A rendere significativo l’intervento non è però solo la tecnologia, ma il metodo scientifico che lo accompagna. L’intero periodo di sperimentazione è stato affiancato da un monitoraggio continuo della qualità dell’aria. I sensori installati nelle aule hanno permesso di confrontare i dati prima e dopo l’applicazione dei teli, restituendo risultati misurabili e verificabili.

La presentazione del progetto
I numeri emersi parlano di una riduzione sensibile dei composti organici volatili, con cali medi superiori al 30% e picchi che hanno raggiunto e superato il 40%, in particolare nel periodo precedente all’accensione del riscaldamento. Dati che assumono un peso specifico importante se si considera che le scuole dell’infanzia sono ambienti ad alta permanenza, frequentati per molte ore al giorno da bambini in età prescolare, particolarmente sensibili alla qualità dell’aria indoor.

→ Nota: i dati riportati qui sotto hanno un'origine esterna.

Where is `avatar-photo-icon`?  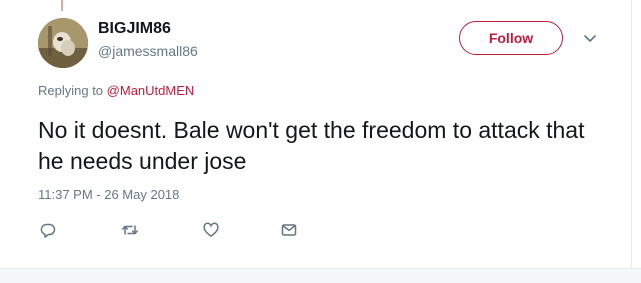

La presentazione dei risultati si è svolta all’interno dell’asilo, nel corso di una conferenza moderata da Davide Mattiello, già deputato e primo firmatario della legge istitutiva della Giornata Nazionale della Sicurezza nelle Scuole.
Sono intervenuti anche il sindaco di Gassino Torinese, Cristian Corrado e Stefano Martinato, amministratore unico di Anemotech. Il progetto è promosso dalla Fondazione Benvenuti in Italia ed è stato sostenuto anche da Reale Mutua – Agenzia di Torino Giulio Cesare, che ha devoluto parte del proprio investimento al Fondo Vito Scafidi, realtà da anni impegnata sui temi della sicurezza e della prevenzione negli edifici scolastici.
Nel corso dell’incontro è emersa con chiarezza la natura dell’iniziativa: non un’operazione di immagine, ma un caso studio concreto, pensato per dimostrare come sia possibile intervenire sulla salubrità degli ambienti educativi con soluzioni sostenibili, misurabili e replicabili. Un approccio che mette insieme innovazione tecnologica, ricerca scientifica e prevenzione, senza promettere scorciatoie ma offrendo dati.
Dal punto di vista istituzionale, il progetto è stato letto come un investimento sulla salute e sul benessere dei bambini, inteso non come concetto astratto ma come condizione quotidiana. Migliorare l’aria nelle aule significa ridurre l’esposizione continua a sostanze potenzialmente nocive e creare ambienti più favorevoli all’apprendimento, soprattutto in una fascia d’età delicata come quella prescolare.
C’è poi una riflessione più ampia che attraversa l’esperienza dell’Asilo San Giuseppe di Gassino. In un momento in cui il tema della scuola è spesso legato a edifici, cantieri e investimenti strutturali, questa sperimentazione sposta l’attenzione su ciò che non si vede ma accompagna ogni giornata scolastica. L’aria diventa così parte integrante del discorso sul benessere scolastico, al pari della sicurezza, degli spazi e della qualità educativa.
Il progetto non pretende di offrire una soluzione definitiva, ma indica una direzione possibile. Dimostra che anche un Comune di dimensioni contenute può diventare laboratorio di buone pratiche, se sceglie di unire attenzione scientifica, responsabilità pubblica e visione di lungo periodo. E che prendersi cura della scuola significa anche interrogarsi, con serietà, su ciò che i bambini respirano ogni giorno, mentre imparano a conoscere il mondo.